Alex Brown
- Born: Alexander Thomas Brown 17 May 1979 (age 46) Bristol, England
- Height: 2.01 m (6 ft 7 in)
- Weight: 116 kg (18 st 4 lb)
- School: Colston's Collegiate School

Rugby union career
- Position: Lock

Youth career
- Clifton

Senior career
- Years: Team / Apps / (Points)
- 1998–1999: Bath Rugby
- 1999–2000: --->Pontypool
- 2000–2003: Bristol Shoguns / 86 / (20)
- 2003–2012: Gloucester Rugby / 235 / (40)

International career
- Years: Team / Apps / (Points)
- 2003: England Saxons
- 2006–2007: England / 3 / (0)
- Correct as of 8 July 2014

= Alex Brown (rugby union, born 1979) =

English rugby union player

Alexander Thomas Brown (born 17 May 1979 in Bristol) is a former English rugby union player, who played at lock position.

He attended Colston's Collegiate School in Bristol.

He started playing rugby at u7s level for Clifton in 1985 and worked his way through the age levels there

After a brief period with Bath and Pontypool, he joined his home city club Bristol and was a key player when they won the first Under 21 Zurich Premiership. Under the tutelage of rugby director Dean Ryan, he was voted the club's player of the year in the 2000–01 season. Brown's father played rugby for Clifton.

Brown signed for Gloucester Rugby in the summer of 2003 rejoining Dean Ryan. The England Saxons international topped the line-out statistics charts during the 2003–04 season and was voted the players' player of the year.

He played for England Saxons in the first Churchill Cup and was called into the England senior squad for the 2005 Autumn Internationals.

Brown was expected to make his international debut against Australia in November, but he suffered a neck injury and was ruled out of the entire Autumn programme.

He made his senior international debut for England during their 2006 summer tour, in a defeat to Australia.

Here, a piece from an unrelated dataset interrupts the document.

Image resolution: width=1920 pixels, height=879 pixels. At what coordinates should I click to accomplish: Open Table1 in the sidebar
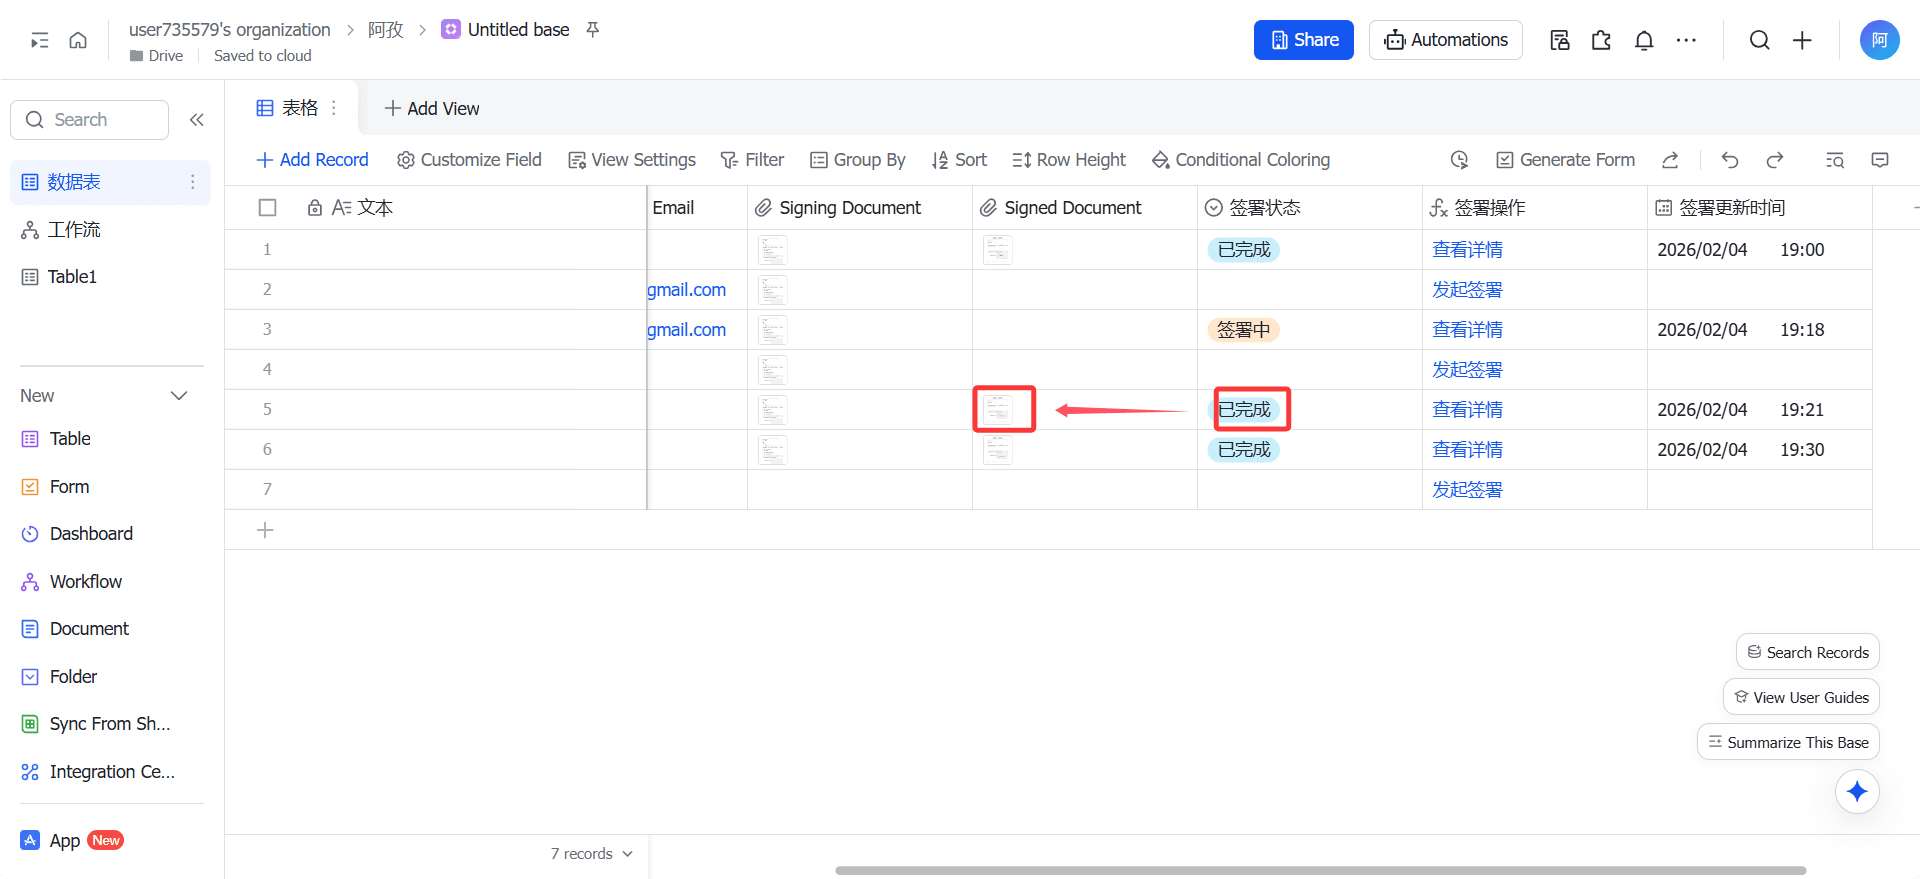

Brown then played in both tests on the 2007 summer tour, England losing both games to South Africa. He picked up the Gillette Power Award for the 2006–07 season. He is widely regarded as one of the most consistent performers in the Premiership and then signed a three-year contract extension with Gloucester until 2011. After proving himself one of the most consistent lock forwards in the premiership, Brown's contract was extended until 2013. Unfortunately, following an shoulder injury sustained during the first match of the 2012–13 season, Brown was forced to announce his retirement on 20 December 2012

He was appointed Rugby Operations Manager at Kingsholm Stadium with Gloucester Rugby in 2013. He became a director in 2019, In 2020 he was further promoted to Chief Operating Officer; a role which would partly replace director of rugby. He was later appointed CEO on an Interim basis following the resignation of Lance Bradley in July 2023.